To find the suggested articles, the authors can use this source: https://www.doi.org/

-Thank you very much for suggesting us to add these articles from prospective studies. We have now referred to the first two articles (Hyland et al, Gori & Topino number 5-6).

  • Materials and methods: what was the response rate of those who expressed interest in participating in the study?

-The response rate was 31% as we have stated in the result section. “Of the 528 patients who received invitations and links to participate in the study, 164 responded (31%).”

 

  • Statistical analysis section: which statistical software was used to perform the analyzes?

-We have added the following  sentence under statistics.
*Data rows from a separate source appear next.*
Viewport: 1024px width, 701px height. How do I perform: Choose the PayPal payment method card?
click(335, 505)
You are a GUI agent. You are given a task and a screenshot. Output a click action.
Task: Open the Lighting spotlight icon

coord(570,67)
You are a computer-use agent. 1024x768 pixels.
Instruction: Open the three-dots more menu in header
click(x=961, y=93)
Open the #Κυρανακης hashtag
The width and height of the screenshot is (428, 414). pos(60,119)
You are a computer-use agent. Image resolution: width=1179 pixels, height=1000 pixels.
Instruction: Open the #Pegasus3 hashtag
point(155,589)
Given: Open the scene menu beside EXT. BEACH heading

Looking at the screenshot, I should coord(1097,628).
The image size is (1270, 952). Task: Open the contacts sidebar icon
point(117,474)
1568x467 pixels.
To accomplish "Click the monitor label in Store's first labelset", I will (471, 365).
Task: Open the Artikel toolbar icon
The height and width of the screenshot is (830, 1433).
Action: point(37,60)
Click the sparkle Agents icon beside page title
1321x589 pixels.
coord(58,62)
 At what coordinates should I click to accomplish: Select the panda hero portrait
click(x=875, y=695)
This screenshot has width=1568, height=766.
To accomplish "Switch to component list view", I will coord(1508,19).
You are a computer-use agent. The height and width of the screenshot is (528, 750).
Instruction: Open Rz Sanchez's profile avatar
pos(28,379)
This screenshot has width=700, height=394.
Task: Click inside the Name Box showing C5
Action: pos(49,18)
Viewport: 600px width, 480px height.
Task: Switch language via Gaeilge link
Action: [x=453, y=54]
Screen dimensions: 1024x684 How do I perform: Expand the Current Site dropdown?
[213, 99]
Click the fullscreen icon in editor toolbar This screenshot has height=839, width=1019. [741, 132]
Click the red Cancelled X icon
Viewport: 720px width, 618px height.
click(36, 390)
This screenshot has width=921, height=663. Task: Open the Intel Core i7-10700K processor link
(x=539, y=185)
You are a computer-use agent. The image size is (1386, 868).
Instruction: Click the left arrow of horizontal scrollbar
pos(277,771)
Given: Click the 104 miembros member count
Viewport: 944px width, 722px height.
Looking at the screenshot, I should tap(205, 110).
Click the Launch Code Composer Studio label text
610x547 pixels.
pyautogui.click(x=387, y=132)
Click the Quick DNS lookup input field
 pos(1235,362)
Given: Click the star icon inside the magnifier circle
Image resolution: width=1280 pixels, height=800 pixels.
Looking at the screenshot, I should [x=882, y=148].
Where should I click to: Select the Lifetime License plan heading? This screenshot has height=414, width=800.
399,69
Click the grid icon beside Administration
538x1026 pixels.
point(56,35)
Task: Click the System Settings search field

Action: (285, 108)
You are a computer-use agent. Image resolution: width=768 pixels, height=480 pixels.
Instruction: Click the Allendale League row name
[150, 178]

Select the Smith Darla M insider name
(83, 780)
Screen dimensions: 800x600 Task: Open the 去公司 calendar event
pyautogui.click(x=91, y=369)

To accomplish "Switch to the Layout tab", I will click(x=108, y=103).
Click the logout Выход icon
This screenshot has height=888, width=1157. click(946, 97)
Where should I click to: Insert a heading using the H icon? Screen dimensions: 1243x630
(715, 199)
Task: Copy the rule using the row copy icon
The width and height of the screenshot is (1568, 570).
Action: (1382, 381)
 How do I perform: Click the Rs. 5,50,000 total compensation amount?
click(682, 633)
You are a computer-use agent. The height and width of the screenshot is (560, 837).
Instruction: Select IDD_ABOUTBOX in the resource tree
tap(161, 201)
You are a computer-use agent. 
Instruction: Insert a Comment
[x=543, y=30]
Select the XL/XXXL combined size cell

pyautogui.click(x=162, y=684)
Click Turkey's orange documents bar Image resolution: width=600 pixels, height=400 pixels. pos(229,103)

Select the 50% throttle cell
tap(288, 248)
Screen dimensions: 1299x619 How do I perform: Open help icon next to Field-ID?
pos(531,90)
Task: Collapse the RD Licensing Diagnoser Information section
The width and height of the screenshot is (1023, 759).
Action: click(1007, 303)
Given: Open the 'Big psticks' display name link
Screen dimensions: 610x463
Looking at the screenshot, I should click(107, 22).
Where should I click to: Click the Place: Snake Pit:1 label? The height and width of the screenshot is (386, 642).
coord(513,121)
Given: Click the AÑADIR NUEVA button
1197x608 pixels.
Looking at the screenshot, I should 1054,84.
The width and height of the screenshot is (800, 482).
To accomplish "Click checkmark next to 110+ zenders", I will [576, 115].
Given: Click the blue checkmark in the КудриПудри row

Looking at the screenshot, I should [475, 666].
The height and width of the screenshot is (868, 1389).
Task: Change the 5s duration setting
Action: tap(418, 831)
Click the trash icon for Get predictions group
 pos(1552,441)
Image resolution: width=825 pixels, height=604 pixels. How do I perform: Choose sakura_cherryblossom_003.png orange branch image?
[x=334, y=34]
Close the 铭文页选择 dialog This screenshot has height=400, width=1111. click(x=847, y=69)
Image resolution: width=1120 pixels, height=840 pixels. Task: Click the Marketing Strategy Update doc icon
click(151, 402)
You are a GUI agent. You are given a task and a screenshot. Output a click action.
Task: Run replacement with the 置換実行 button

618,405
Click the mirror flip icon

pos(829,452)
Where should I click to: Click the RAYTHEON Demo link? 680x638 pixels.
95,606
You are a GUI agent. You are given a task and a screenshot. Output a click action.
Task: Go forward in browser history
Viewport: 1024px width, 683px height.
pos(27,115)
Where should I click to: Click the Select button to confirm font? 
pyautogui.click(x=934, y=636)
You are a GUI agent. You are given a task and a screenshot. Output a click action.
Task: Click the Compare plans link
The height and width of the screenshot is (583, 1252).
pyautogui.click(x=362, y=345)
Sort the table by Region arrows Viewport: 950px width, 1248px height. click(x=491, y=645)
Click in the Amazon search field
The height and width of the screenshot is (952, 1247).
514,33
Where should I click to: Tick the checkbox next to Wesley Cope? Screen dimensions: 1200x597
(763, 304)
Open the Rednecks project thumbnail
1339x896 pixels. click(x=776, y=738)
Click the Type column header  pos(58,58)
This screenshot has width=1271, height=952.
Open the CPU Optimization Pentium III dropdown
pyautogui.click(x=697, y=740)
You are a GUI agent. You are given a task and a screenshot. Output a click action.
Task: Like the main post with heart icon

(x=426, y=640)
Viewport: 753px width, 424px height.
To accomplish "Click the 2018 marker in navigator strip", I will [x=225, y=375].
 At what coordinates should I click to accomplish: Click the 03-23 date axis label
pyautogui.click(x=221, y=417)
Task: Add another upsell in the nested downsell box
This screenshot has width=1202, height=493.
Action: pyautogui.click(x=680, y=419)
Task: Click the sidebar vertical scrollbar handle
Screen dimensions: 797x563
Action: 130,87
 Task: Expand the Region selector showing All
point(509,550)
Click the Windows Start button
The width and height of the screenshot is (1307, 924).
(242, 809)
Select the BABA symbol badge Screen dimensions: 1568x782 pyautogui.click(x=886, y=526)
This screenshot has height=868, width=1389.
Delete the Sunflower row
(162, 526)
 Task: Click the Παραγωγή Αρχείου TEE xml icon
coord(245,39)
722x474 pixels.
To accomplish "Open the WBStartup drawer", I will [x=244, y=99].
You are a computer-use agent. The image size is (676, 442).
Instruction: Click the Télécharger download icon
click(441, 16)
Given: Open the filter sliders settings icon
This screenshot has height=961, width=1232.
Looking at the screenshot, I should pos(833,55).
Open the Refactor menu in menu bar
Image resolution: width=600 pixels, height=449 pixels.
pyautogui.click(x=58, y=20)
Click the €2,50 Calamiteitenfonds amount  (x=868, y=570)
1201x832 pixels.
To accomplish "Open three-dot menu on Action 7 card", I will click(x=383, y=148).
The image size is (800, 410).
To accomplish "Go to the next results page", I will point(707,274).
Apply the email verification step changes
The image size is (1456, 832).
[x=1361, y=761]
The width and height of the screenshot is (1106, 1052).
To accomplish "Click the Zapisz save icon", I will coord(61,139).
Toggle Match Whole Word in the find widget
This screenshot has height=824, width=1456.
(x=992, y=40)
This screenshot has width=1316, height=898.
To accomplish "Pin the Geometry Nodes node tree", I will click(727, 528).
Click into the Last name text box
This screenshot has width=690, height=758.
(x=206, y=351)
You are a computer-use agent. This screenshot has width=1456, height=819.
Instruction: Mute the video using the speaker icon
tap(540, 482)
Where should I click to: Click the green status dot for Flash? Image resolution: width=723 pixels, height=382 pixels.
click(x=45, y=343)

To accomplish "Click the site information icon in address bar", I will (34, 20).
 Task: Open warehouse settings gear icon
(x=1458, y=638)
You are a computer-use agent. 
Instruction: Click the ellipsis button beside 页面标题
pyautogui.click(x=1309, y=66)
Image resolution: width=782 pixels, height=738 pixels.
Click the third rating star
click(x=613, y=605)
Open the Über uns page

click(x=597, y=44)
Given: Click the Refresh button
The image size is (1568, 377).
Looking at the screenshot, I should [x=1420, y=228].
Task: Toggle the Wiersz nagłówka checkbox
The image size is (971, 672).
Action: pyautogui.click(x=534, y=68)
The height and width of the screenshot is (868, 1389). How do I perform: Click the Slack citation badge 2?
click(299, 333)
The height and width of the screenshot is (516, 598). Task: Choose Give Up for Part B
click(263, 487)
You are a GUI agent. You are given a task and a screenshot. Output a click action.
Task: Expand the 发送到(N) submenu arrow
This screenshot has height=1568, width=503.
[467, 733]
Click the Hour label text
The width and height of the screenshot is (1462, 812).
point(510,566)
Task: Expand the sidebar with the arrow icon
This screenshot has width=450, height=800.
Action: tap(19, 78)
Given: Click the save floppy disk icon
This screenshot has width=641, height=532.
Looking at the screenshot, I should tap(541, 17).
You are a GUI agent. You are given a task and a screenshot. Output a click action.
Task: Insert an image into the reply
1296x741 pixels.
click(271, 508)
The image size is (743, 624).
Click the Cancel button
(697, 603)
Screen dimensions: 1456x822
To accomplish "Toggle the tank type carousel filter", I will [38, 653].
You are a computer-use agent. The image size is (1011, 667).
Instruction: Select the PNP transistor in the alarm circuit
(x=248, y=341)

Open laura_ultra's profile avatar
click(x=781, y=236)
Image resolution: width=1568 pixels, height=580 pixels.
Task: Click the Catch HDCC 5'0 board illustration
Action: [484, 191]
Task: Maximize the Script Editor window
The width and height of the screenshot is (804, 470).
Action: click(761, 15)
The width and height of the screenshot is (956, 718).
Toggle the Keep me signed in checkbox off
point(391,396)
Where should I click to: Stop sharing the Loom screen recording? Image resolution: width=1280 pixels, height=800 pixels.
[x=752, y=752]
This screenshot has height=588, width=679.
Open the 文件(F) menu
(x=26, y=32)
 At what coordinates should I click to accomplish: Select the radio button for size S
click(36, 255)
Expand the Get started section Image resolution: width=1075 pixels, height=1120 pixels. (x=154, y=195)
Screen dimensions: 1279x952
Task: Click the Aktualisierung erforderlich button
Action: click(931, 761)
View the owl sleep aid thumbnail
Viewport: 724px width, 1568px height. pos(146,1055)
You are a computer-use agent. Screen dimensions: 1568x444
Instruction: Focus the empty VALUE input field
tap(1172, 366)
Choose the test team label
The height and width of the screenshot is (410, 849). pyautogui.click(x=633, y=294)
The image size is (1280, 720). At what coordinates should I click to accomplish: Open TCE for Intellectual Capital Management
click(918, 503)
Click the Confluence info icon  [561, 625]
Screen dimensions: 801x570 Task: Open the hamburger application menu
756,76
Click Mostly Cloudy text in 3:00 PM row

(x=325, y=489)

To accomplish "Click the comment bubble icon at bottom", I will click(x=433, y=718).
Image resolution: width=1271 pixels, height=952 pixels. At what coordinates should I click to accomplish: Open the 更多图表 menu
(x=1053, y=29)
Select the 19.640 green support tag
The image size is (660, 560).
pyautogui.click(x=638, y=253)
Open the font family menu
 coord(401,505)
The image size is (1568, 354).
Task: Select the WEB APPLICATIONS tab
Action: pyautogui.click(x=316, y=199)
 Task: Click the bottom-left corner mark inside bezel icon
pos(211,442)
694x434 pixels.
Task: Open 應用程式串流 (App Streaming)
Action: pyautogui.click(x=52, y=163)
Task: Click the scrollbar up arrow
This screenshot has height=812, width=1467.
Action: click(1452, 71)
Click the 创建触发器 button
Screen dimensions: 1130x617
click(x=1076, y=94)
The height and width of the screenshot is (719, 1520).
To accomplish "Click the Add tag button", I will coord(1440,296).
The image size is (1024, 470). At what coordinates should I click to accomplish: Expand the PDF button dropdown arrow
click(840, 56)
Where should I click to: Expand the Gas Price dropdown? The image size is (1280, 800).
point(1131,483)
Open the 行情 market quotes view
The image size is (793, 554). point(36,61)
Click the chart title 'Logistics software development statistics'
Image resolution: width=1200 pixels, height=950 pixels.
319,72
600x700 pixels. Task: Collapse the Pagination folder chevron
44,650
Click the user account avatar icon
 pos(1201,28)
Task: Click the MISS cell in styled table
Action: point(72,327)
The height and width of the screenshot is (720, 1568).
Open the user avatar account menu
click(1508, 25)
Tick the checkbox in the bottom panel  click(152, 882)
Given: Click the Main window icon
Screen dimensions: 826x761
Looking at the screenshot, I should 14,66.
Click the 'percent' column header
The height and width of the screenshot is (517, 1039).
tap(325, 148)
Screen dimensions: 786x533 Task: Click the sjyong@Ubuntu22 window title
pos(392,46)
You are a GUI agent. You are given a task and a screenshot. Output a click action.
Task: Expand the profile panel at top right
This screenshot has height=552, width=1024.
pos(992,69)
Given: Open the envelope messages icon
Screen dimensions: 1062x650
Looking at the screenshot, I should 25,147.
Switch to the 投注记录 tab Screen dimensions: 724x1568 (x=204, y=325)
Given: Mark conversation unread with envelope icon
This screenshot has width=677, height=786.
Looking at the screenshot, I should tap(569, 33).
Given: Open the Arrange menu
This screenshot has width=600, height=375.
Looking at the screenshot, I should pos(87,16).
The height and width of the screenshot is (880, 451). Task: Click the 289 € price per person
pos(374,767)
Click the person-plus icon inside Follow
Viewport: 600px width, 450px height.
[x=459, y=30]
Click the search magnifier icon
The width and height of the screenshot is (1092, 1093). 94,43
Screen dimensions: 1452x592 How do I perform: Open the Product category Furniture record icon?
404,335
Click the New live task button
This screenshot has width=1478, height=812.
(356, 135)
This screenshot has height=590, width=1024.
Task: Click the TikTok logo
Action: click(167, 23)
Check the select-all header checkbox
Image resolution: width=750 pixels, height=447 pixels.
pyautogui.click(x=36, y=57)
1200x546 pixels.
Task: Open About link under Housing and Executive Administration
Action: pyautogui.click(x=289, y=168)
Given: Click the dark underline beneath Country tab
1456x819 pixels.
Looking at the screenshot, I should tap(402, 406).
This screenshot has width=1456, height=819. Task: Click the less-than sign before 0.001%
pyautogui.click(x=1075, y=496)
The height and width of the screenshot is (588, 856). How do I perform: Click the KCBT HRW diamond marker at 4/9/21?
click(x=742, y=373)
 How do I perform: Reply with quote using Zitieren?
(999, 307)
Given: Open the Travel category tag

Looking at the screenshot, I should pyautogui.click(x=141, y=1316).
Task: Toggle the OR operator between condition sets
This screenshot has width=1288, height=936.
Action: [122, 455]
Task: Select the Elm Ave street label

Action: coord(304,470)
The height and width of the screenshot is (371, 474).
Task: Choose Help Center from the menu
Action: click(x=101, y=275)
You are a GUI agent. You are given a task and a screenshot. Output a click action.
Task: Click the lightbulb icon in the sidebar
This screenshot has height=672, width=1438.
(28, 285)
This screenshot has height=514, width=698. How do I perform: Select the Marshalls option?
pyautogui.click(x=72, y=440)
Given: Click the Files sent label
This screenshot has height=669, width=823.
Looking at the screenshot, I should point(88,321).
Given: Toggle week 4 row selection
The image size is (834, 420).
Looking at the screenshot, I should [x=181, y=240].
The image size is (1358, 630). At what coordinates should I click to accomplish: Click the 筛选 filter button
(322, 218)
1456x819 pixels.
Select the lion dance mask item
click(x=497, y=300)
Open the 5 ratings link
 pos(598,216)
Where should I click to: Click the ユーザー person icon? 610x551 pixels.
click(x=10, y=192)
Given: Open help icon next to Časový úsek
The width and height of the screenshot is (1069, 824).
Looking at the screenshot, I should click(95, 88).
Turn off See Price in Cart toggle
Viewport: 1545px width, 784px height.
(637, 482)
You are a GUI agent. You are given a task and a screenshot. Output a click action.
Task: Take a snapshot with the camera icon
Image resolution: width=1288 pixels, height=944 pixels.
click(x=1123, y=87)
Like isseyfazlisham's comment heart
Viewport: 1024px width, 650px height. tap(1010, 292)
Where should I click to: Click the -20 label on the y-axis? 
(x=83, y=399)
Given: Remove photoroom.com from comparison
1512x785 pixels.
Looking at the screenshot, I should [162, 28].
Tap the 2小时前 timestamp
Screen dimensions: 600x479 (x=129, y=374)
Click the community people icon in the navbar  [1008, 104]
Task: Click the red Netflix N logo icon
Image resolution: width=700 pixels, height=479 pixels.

We used SPSS version 27 for our data analyses.”

 

  • In the "discussion" section, the arguments relating to the absence of significant relationships with positive social support or adaptive coping strategies should be expanded. In fact, although these elements are highlighted in the literature as protective factors for mental health (e.g., DOI: 10.1192/bjp.bp.115.169094), the restrictions of the pandemic situation must also be taken into account, which for example make it difficult to obtain the desired social support (e.g., DOI: 10.1111/1468-5973.12380).

 

-Thanks for your suggestion, We have expanded and referred to the suggested articles.

In general, I really enjoyed this paper, which seems to be well structured, interesting, and pleasant to read. In my opinion, after the authors make small changes, it will be ready to be published.

Thank you very much for your encouraging remarks.

Round 2

Reviewer 2 Report

The study was always good, but this further information moves it from the interesting, to the academic data set of relavant. Thanks and well done.